Habib Beye se sait très scruté. Presque deux semaines après le match nul concédé au Havre (2-2) et à 48 heures de la réception de l’AJ Auxerre (dimanche 17h15) lors de la 7e journée de Ligue 1, l’entraîneur du Stade Rennais s’est exprimé en conférence de presse ce vendredi. L’occasion pour le technicien de 47 ans de répondre aux critiques ainsi qu’aux premières rumeurs quant à un départ en cas de mauvais résultats répétés.
«On est impacté par ce qui peut se dire ou s’écrire, parce que l’on est humain. On ne peut pas rester insensible, a déclaré l’ancien latéral, d’un ton serein selon les propos rapportés par Ouest-France. Mais on avance, et ce qui est important, c’est de garder un équilibre et une stabilité émotionnelle vis-à-vis du groupe. Je ne vais pas changer ma façon d’être. Ça ne fait pas plaisir de voir tout ce qui est dit, mais c’est inhérent à mon métier. Ce que je dis à mon groupe, c’est de rester hermétique à tout ça.»
Restant sur trois matchs nuls consécutifs peu convaincants dans le jeu (Nantes, Lens, Le Havre), Rennes (10e de Ligue 1) a traversé un climat de tensions avant la trêve internationale. Quelques échos faisant état de certains doutes dans le vestiaire concernant les compétences d’Habib Beye pour le poste.
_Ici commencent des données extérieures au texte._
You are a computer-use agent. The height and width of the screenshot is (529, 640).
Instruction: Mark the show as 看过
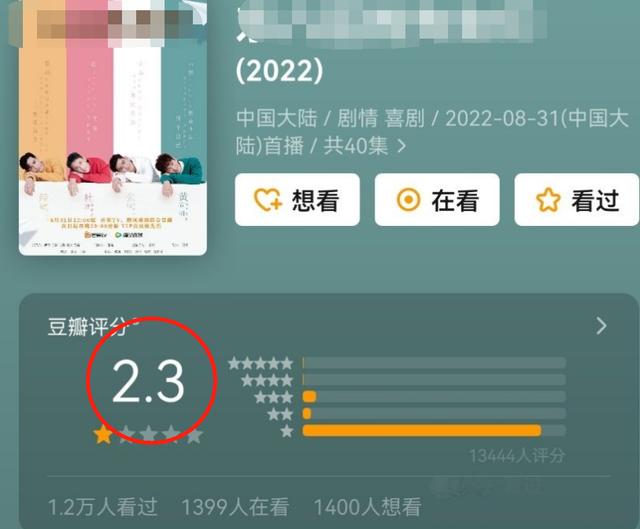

«J’ai discuté avec Brice (Samba) et Seko (Fofana), parce qu’après ce qui a été dit dans la presse, il était nécessaire que je parle pour qu’ils voient que je n’ai pas changé mon état d’esprit. La déstabilisation extérieure existe tout le temps. Il n’y a pas que Brice et Seko, on a aussi parlé de Valentin Rongier, de Djaoui Cissé, d’Hans Hateboer… J’ai discuté avec chacun d’eux individuellement, certains ont même pris l’initiative de venir me voir. Je leur ai dit : «Les gars, je ne suis pas dans la paranoïa. Ce qui m’intéresse, c’est que vous soyez le plus stable et le plus tranquille possible pour que l’on soit performant sur le terrain», a détaillé l’ex-international sénégalais, citant des «spéculations», les discussions de vestiaire étant «naturelles» dans «la vie d’un groupe».
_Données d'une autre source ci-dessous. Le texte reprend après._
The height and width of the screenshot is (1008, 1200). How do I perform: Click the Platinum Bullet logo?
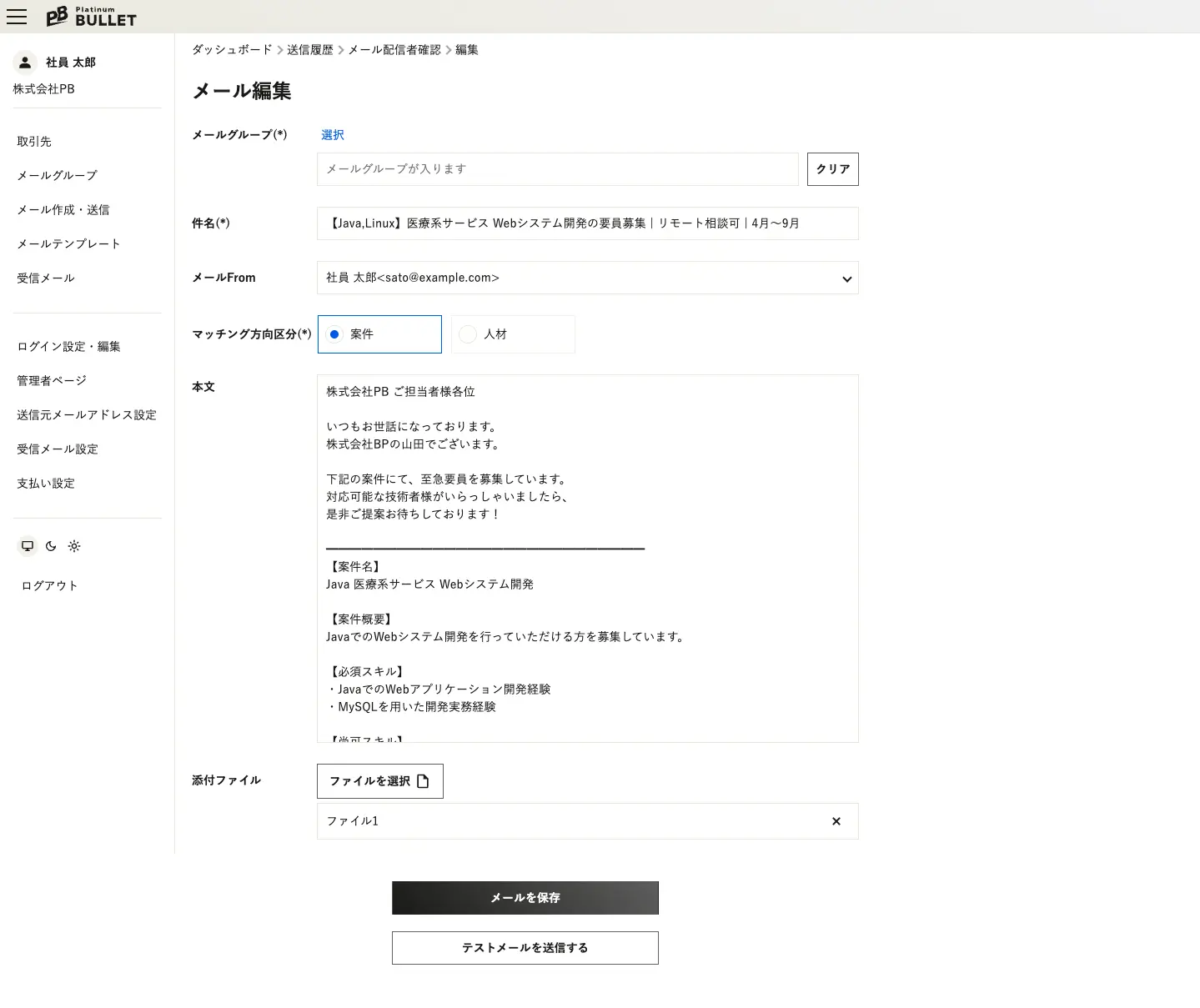click(91, 17)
Je ne travaille pas dans une volonté de revanche, de prouver quelque chose.
Habib Beye
Et d’ajouter : «Le rapport que j’ai avec mes joueurs, je veux que ce soit un rapport d’authenticité. Beaucoup de gens ont parlé à notre place. Tout ce qui est rapporté de l’extérieur, ce sont des suppositions. Quand un joueur me parle, j’estime que c’est de l’authenticité et je fais la même chose avec lui. Ce que l’on s’est dit restera entre eux et moi, mais on est ressorti en se disant que l’intérêt est d’être performant en tant que groupe, et pas de spéculer sur ce qui a été dit à droite et à gauche. Je n’ai pas à considérer qu’il y a un problème entre eux et moi.»
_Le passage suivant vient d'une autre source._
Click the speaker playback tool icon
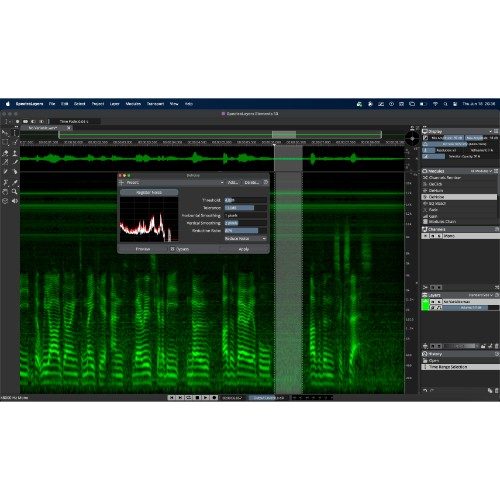 pyautogui.click(x=15, y=201)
Plus précisément en ce qui concerne les critiques sur le début de saison, Habib Beye n’a pas botté en touche. «Si les critiques existent, c’est qu’elles sont en grande partie fondées, il faut les accepter. Je ne travaille pas dans une volonté de revanche, de prouver quelque chose, a-t-il expliqué, toujours cité par Ouest-France. Les gens qui me croisent au quotidien ont vu que mon état d’esprit et mon énergie n’avaient pas changé par rapport à ce qu’il se passe. Je suis perfectible et parfois, il est intéressant d’être face à ces critiques pour comprendre pourquoi elles existent et faire votre propre analyse. Peut-être qu’elles vous amènent à avoir un petit déclic.»
«Je ne me pense pas plus en danger»
Si déclic il n’y avait pas dans les prochaines semaines, son avenir personnel sur le banc rennais serait forcément (re)discuté. Se sent-il en danger à l’aube d’une période charnière en championnat (Auxerre, Nice, Toulouse, Strasbourg, Paris FC) ? «Non, pas du tout. Un entraîneur est soumis aux contenus de son équipe mais également aux résultats, et même plus souvent aux résultats qu’aux contenus. Si l’on joue très bien mais que l’on ne prend pas de point, je serai jugé très durement et l’on oubliera que l’équipe joue bien. Si mon équipe joue moins bien et qu’elle gagne des matches, on dira : «C’est bien, ils ont gagné.» Je prends l’exemple de Lyon, on gagne 3-1 mais quand l’on regarde le contenu du match, il y avait beaucoup de choses à analyser. Mais je ne me pense pas plus en danger ou sous pression avec ce groupe de matches à venir.»